Assigned task: From the records below, copy out exactly the lines from the one containing "Photo Credits (806, 2454)" to the one containing "The Coach House (593, 1180)", both included. Add nothing else.

[Pixel coordinate grounding data]
########
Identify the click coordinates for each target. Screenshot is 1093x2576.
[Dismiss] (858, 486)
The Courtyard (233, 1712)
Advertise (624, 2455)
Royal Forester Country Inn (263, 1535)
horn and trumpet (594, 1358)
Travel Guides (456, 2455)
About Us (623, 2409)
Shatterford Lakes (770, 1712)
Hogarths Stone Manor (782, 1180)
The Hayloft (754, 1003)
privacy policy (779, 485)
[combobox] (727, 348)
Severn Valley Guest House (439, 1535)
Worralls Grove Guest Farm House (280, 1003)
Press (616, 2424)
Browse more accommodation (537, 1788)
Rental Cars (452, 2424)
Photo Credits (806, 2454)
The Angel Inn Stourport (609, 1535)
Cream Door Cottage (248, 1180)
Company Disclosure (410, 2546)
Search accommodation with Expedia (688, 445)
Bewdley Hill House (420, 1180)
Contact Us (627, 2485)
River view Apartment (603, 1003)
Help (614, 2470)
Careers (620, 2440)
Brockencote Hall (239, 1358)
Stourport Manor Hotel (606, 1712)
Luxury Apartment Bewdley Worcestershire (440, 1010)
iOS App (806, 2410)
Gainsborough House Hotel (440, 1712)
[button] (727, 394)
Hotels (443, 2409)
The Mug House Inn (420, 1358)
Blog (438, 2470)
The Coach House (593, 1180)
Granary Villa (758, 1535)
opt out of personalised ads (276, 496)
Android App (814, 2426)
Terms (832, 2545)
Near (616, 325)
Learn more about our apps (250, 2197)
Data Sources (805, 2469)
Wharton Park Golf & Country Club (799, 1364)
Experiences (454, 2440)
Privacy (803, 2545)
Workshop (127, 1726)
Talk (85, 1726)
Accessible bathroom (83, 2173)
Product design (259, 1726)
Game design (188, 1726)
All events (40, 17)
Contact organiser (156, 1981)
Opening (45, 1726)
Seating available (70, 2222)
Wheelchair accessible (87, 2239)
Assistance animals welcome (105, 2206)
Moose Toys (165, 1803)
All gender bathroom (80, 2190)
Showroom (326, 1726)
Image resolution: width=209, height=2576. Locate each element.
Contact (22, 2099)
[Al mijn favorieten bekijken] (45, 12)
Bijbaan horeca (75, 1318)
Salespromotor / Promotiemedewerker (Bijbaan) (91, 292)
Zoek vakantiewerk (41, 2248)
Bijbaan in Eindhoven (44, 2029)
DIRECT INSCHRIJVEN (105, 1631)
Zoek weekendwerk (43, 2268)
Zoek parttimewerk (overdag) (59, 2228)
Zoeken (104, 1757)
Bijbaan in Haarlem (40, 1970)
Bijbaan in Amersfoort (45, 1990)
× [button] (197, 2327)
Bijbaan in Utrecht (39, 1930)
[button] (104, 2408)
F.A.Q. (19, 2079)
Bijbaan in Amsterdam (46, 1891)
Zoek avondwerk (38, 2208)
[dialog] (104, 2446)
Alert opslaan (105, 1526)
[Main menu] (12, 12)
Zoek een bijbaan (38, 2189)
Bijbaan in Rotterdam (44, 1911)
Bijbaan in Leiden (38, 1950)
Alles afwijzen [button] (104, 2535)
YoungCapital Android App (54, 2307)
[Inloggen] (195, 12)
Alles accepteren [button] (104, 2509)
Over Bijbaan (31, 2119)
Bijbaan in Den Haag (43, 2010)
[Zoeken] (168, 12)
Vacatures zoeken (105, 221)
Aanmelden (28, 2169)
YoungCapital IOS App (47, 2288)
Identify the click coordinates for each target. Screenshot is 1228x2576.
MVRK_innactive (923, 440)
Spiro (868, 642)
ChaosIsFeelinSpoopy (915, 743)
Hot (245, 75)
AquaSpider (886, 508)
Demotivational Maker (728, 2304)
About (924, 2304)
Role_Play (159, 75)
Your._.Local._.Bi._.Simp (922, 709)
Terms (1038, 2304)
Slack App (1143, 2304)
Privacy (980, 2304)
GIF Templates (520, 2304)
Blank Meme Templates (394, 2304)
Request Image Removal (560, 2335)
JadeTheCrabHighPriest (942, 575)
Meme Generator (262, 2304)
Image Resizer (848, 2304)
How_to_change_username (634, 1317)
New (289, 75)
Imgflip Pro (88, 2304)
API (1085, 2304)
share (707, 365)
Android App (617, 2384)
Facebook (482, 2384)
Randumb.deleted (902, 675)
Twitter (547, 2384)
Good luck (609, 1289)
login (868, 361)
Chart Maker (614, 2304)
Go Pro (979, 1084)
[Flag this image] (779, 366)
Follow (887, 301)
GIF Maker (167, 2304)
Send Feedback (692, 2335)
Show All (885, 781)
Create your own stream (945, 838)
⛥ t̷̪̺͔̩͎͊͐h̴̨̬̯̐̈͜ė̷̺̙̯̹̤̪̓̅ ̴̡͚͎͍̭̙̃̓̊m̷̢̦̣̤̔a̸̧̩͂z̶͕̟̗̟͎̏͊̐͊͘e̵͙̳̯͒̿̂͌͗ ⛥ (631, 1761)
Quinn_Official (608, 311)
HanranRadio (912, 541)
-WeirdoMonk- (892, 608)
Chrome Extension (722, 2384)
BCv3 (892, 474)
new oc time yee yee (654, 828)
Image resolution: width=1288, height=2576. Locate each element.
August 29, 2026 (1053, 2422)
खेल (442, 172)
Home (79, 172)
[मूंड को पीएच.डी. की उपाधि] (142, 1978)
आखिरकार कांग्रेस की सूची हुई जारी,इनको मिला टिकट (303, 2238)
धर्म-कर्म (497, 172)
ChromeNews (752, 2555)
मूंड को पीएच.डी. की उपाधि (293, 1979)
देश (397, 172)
########
Answer section:
Photo Credits (806, 2454)
The Angel Inn Stourport (609, 1535)
Cream Door Cottage (248, 1180)
Company Disclosure (410, 2546)
Search accommodation with Expedia (688, 445)
Bewdley Hill House (420, 1180)
Contact Us (627, 2485)
River view Apartment (603, 1003)
Help (614, 2470)
Careers (620, 2440)
Brockencote Hall (239, 1358)
Stourport Manor Hotel (606, 1712)
Luxury Apartment Bewdley Worcestershire (440, 1010)
iOS App (806, 2410)
Gainsborough House Hotel (440, 1712)
[button] (727, 394)
Hotels (443, 2409)
The Mug House Inn (420, 1358)
Blog (438, 2470)
The Coach House (593, 1180)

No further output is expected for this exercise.